Ce surprenant avis troubla fort Henry tout d'abord, voyant que ces troupes étrangeres alloient rompre toutes ces mesures. Bertrand luy remit l'esprit, en le conjurant d'avoir confiance en Dieu, qui ne l'abandonneroit pas et luy donneroit toutte sa protection contre un prince apostat qui l'avoit renié. Ce brave general, que rien n'étoit capable d'ébranler, l'assûra que plus ils auroient d'ennemis, plus la victoire qu'il en remporteroit seroit illustre et glorieuse, et que le ciel le feroit triompher de tous ces infidelles. Et par Dieu, continua t'il, puisque les Sarrazins viennent à nous, il ne nous les faudra point aller querir en Syrie, ne saint Pierre à Rome, quand nous le trouvons à notre huis. Il luy conseilla d'envoyer des coureurs par tout pour battre l'estrade et reconnoître le mouvement et la contenance que pouroient faire les ennemis ; et le roy Henry renvoya sa belle parente avec de fort riches presens et un bon cortege. Les espions et les coureurs qu'on avoit détachez, rapporterent que vingt mille Sarrazins, venans de Grenade, avoient debarqué tout

recemment au port de Tolede, à trois lieues au dessous de cette ville, dans le dessein de la secourir. Cet avis obligea Bertrand de tirer les meilleures troupes du siege, et d'y en laisser quelques unes, afin que les assiegez ne s'apercevans point de ce mouvement, ne songeassent point à faire de sorties. La Reine resta toûjours devant la place avec l'archevêque, faisant toùjours continuer les travaux et les attaques à l'or- | dinaire; et ce qui pouvoit encore faciliter le succés du siege, c'est qu'on avoit dressé contre la porte de Tolede une fort grosse batterie, dont on empêchoit, à force de traits, les bourgeois et les assiegez de sortir. Bertrand se mit cependant à la tête de ses plus belles troupes, accompagné du Besque de Vilaine et des deux Mauny, marchant en fort belle ordonnance contre les Sarrazins, qui ne s'attendoient pas à soûtenir sitôt le choc de ce fameux et redoutable capitaine. Il les chargea d'abord avec tant de furie qu'il en coucha sept mille par terre, et fit prendre la fuite au reste, qui courut à perte d'haleine jusqu'au port pour remonter sur les vaisseaux qu'ils y avoient laissez et se mettre à couvert d'un plus grand carnage à la faveur de la mer et des vents.

Le butin qu'ils laisserent fut grand; les François, vainqueurs, le partagerent entr'eux avec joye.
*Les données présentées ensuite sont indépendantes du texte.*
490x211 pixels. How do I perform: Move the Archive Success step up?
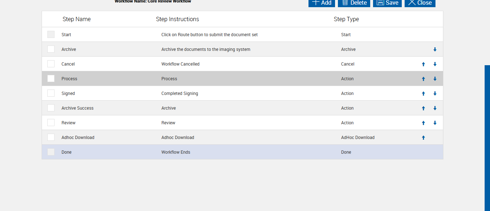click(423, 108)
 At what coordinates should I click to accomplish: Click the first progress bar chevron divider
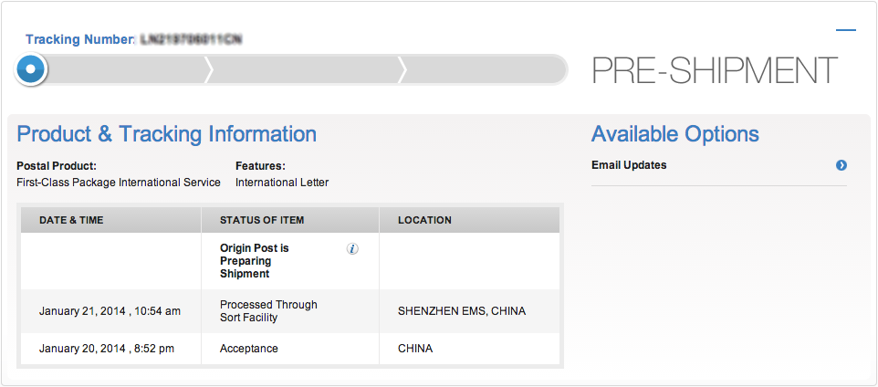pos(209,69)

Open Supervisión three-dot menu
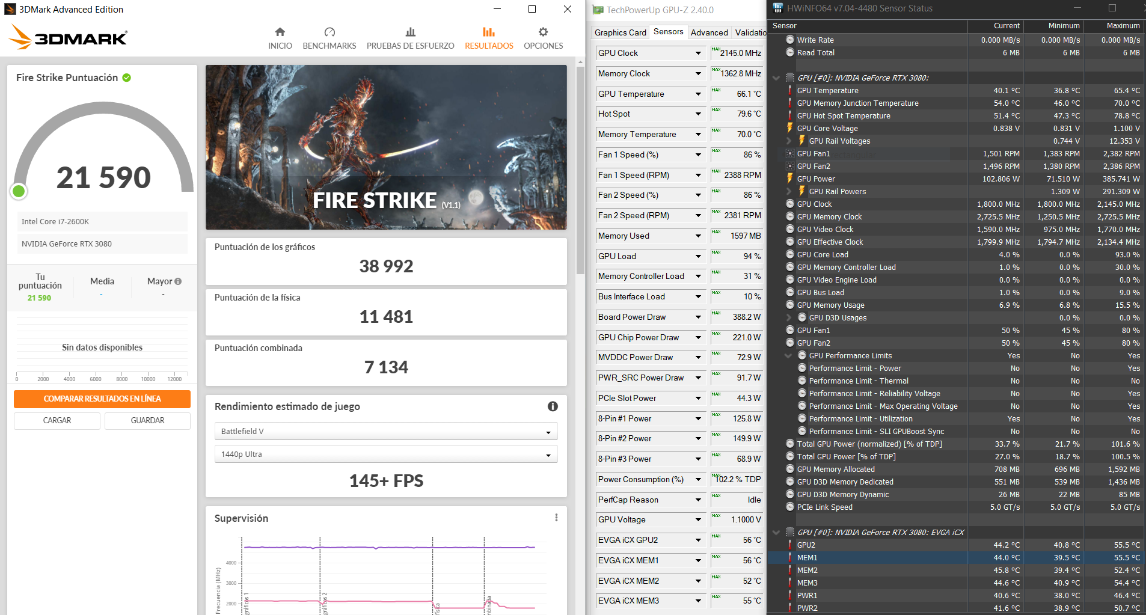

La justice distributive y fut fort gardée: les tentes, les pavillons, le bagage, les armes, l'or, l'argent et touttes les autres dépouilles furent dispensées à chacun avec tant d'ordre, de sagesse et d'équité, que tout le monde fut content. Ces troupes victorieuses et touttes fieres d'un si grand succés, retournerent au siege, se promettans bien que la prise de Tolede seroit la suite infaillible de cette glorieuse bataille. Les Sarrazins, qui s'en étoient échappez au nombre de treize mille, et qui s'étoient rembarquez, allerent porter à Seville la nouvelle de leur défaite. Ils y trouverent le roy Pierre qui ramassoit beaucoup de troupes du païs de Grenade, qui, jointes à leur debris, pouvoient bien monter à cinquante mille hommes, tant Juifs, Sarrazins, que Chrétiens natifs de Seville. Le jeune prince de Belmarin se voyant à la tête d'une si belle armée, croyoit que touttes les forces de l'Europe ne seroient point capables de luy resister; et comme elle étoit composée de trois nations differentes, de Juifs, de Sarrazins et de Chrétiens, il dit au roy Pierre qu'il ne vouloit commander que les Payens tout seuls, qui ne s'accorderoient jamais avec ceux d'une autre secte que la leur; et qu'il luy conseilloit de conduire les Juifs et les Chrétiens, dont il connoissoit mieux les inclinations et le

gente que luy, quoy qu'il fût persuadé que touttes ces precautions seroient inutiles, parce que leurs ennemis, voyans fondre tant de gens sur eux, abandonneroient aussitôt le terrain qu'ils occupoient devant Tolede, et ne manqueroient pas de prendre la fuite. Pierre qui connoissoit mieux que luy le caractere d'Henry, de Bertrand et du Besque de Vilaines, l'assura qu'il n'en iroit pas ainsi; qu'ils avoient à faire à des gens nourris dans les combats, qui ne sçavoient ce que c'étoit que de reculer et qui vendroient bien cherement leur vie, particulierement ce Bertrand, qui sembloit n'être né que pour les batailles, dont il sortoit toûjours avec avantage, et même sçavoit trouver dans sa défaite dequoy s'attirer de la gloire; tant il avoit accoûtumé de bien payer de sa personne dans touttes les occasions heureuses ou malheureuses; qu'il falloit donc songer à bien combattre, et que c'étoit un coup sûr que Bertrand ne se retireroit pas sans rien faire.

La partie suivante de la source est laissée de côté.